In this (hypothetical but realistic) example, TBP wins both. YWHAZ and SDHA swap positions but are both in the top tier. Use TBP and YWHAZ (or TBP and SDHA) as your two reference genes. Check the geNorm V2/3 — if it's < 0.15, two genes are enough and you're done.

That's a lot of manual wrangling. Converting Ct to relative quantities, iterating geNorm, recording M and V values — VoilaPCR Plus does the geNorm half for you: upload your validation plate and get M values, a stability ranking, and the V-based count of how many reference genes you need.

Try VoilaPCR free →

Mistakes I See Regularly

Validating in one condition and applying to another. You validated reference genes in your cell line under normoxia vs. hypoxia, then six months later you're using the same genes for a drug treatment experiment. Re-validate. It takes one qPCR plate.

Using too few samples. Running three samples per group with two groups gives you six data points per gene. That's not enough for stable rankings. geNorm's pairwise approach is particularly sensitive to small sample sizes — the rankings can shuffle with the addition of a single outlier sample. Aim for at least 12–15 total samples.

Ignoring efficiency differences. If GAPDH runs at 98% efficiency and HPRT1 runs at 88% efficiency, the Ct gap between them shifts systematically with template concentration. This biases geNorm's pairwise calculation. Either use efficiency-corrected relative quantities or get your assays into the 95–105% range before validating.
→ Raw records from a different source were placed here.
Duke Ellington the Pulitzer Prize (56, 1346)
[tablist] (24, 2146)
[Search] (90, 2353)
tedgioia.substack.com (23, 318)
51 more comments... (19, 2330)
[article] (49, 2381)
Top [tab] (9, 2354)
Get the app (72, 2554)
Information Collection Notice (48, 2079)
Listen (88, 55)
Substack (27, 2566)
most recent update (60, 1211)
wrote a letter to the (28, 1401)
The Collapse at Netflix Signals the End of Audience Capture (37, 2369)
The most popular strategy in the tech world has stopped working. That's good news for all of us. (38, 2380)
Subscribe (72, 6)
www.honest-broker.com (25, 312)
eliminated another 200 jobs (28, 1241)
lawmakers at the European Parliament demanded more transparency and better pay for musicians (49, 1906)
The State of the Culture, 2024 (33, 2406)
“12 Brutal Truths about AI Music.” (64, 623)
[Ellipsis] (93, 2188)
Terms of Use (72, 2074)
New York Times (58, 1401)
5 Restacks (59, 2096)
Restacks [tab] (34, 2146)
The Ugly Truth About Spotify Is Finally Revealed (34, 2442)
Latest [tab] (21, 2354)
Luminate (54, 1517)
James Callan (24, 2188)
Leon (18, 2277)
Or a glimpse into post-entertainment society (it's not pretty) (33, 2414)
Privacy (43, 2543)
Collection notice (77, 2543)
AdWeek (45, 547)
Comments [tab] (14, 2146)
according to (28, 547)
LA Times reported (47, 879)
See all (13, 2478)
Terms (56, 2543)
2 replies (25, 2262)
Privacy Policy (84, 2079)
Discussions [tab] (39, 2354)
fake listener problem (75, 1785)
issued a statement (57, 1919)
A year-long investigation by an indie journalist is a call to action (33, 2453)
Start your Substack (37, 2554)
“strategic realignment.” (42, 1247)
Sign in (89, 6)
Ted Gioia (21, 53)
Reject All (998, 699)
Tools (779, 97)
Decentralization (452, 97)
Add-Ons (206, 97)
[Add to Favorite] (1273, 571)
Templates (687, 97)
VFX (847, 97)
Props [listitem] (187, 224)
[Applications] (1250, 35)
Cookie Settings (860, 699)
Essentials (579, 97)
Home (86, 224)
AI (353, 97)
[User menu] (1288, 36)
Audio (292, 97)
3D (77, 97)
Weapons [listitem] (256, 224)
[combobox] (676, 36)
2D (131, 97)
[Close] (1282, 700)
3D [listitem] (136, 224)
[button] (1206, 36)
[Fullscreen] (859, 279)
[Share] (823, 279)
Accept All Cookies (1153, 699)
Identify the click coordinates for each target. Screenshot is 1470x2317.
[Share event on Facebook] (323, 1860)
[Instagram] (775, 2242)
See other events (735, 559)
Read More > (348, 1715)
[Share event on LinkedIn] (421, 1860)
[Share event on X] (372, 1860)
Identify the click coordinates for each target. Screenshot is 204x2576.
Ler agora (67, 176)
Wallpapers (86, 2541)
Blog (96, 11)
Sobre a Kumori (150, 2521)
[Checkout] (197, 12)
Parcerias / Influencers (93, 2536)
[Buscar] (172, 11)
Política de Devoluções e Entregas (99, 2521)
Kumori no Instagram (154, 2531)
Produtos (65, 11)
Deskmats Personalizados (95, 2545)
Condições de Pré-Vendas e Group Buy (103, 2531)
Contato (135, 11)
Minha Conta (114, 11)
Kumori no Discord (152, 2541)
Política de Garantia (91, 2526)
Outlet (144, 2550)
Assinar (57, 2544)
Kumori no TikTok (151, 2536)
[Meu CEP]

Reporting geNorm M values without saying which software you used. The original geNorm and qBase+ calculate M identically, but some implementations (including some older RefFinder versions) have had bugs or use slightly different elimination procedures. State your tool and version.

Not including this analysis in your paper. MIQE guidelines (Bustin et al., 2009) explicitly require reference gene validation. Reviewers increasingly check for it. Put the geNorm M and V charts and the NormFinder stability values in your supplementary data. It takes one supplementary figure and one supplementary table, and it preempts the most common reviewer criticism of any qPCR-based paper.

Wrapping Up

Once you've validated your reference genes, the rest of your analysis — ΔΔCt calculations, statistical comparisons, fold-change plots — becomes dramatically more trustworthy. It's the foundation, and skipping it is like running a Western blot without confirming your antibody specificity. If you want to skip the manual data wrangling and spreadsheet gymnastics, VoilaPCR can run stability analysis on your candidate reference genes and flag unstable ones automatically when you upload your qPCR data. But whether you use a tool or do it in R or Excel, just do it. Your data deserves stable normalisation.